- _Supplied information_:
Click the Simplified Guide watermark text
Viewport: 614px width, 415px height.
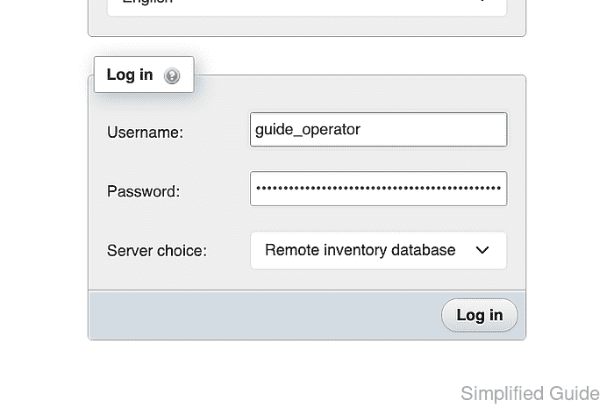coord(530,393)
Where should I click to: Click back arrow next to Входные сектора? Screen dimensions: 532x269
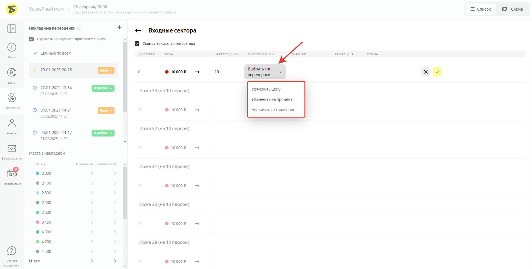(x=138, y=30)
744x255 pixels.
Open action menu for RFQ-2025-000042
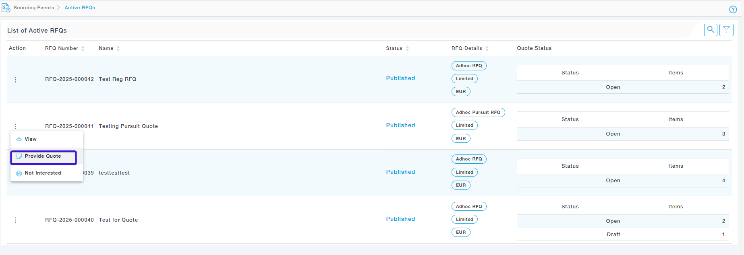[x=16, y=80]
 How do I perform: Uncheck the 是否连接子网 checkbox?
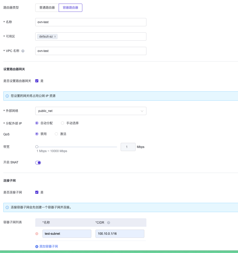(37, 192)
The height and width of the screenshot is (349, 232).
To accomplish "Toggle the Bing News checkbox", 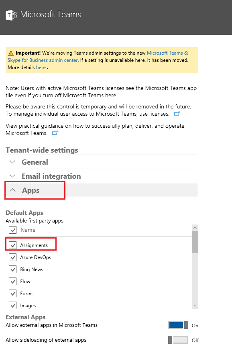I will pyautogui.click(x=13, y=269).
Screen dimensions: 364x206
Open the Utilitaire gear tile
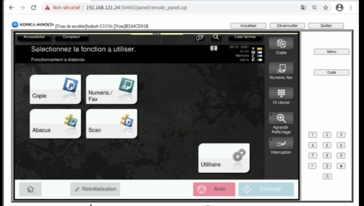coord(224,158)
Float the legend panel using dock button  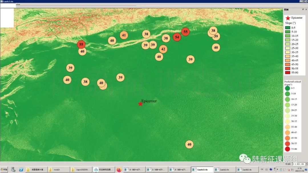click(x=303, y=9)
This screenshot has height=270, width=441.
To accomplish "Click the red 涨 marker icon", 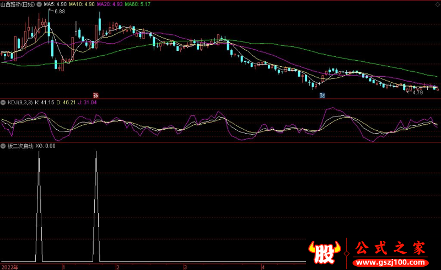I will (95, 94).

- _Exercise goal_:
Search the data above for the string "screenshot" and report each line that holds it.

- _Exercise result_:
The height and width of the screenshot is (349, 232).
This screenshot has height=270, width=441.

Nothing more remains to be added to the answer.